Radiation oncology, also called radiation therapy, uses radiation to kill cancer cells. Used by itself or with cancer-fighting medicines or surgery, radiation is one of the most effective cancer treatments available. Radiation may be used to shrink a tumor before surgery so that it can be removed more easily, or it can be used after surgery to destroy any remaining cancer cells. In some cases, radiation without surgery may be the most appropriate treatment against certain types of cancer.
The goal of any radiation treatment is to target specific tumors with the exact amount of radiation required, while minimizing exposure to surrounding normal, healthy tissue.
Most patients who receive radiation therapy at the Helen F. Graham Cancer Center & Research Institute will receive external-beam radiation treatments from one of our linear accelerators.
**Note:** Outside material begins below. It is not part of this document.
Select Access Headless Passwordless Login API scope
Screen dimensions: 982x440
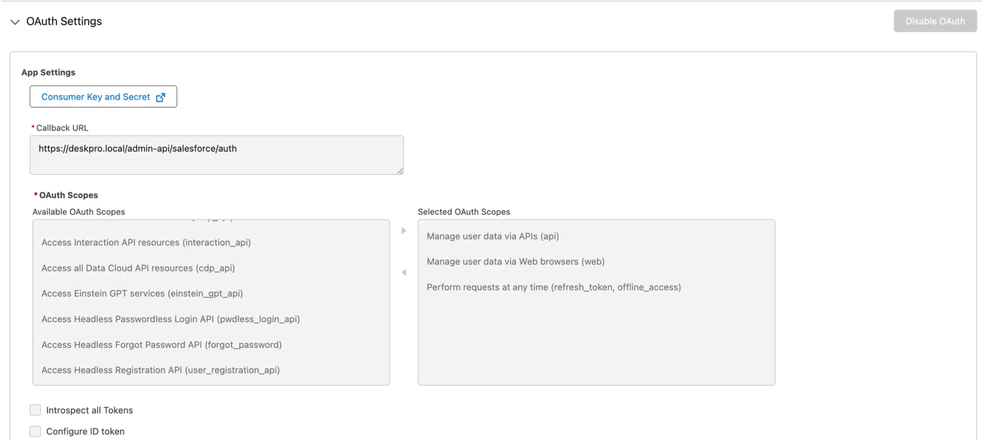(170, 319)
These highly accurate machines beam radiation into the tumor from outside your body. You will not feel the radiation pass through your skin.
The actual treatment takes only two to three minutes. By using the latest treatment and planning technologies, we are able to target your cancer with pinpoint accuracy and reduce the amount of time you need to spend receiving treatments.
Your doctor will prescribe a detailed, individualized treatment plan specific to your needs. Your course of therapy will be based on precise measurements gathered from a physical examination and from diagnostic imaging, such as computer tomography (CT scan) or magnetic resonance imaging (MRI). The Helen F. Graham Cancer Center has also piloted the technology of image-guided radiation therapy, which allows your doctor to track the location and movement of the tumor while you are on the treatment table.